Exercise details
Return the data below unchanged. Drop any pictures.

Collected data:
╭──
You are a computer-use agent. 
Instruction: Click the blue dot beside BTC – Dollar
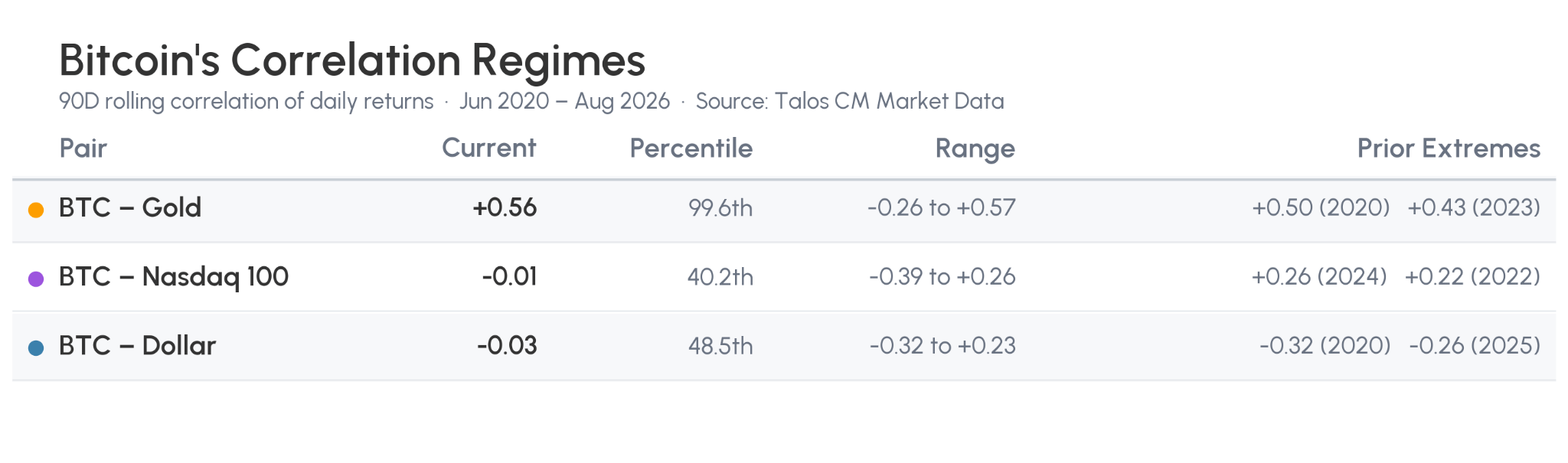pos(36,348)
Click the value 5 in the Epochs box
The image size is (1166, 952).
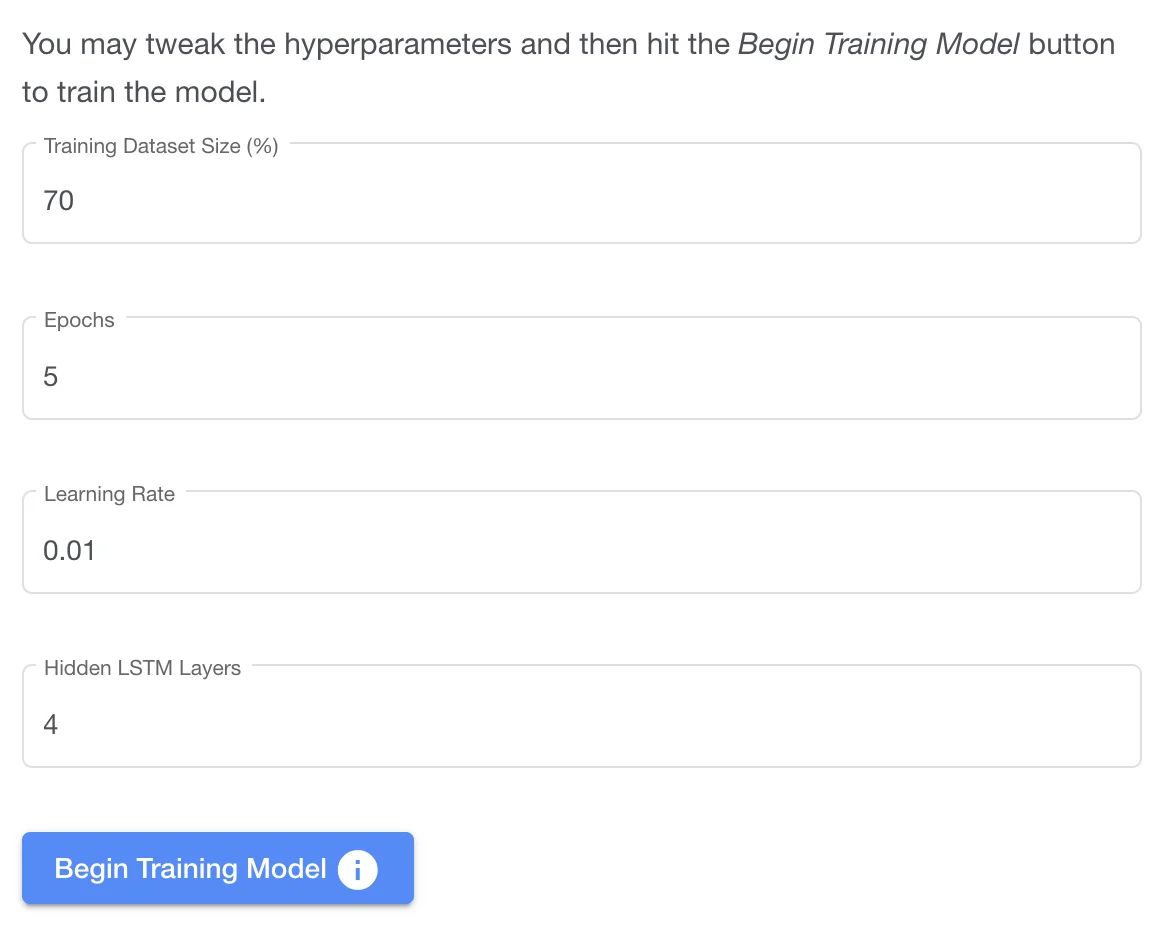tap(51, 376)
╰──
Exercise response
You are a computer-use agent. 
Instruction: Click the blue dot beside BTC – Dollar
pos(36,348)
Click the value 5 in the Epochs box
The image size is (1166, 952).
tap(51, 376)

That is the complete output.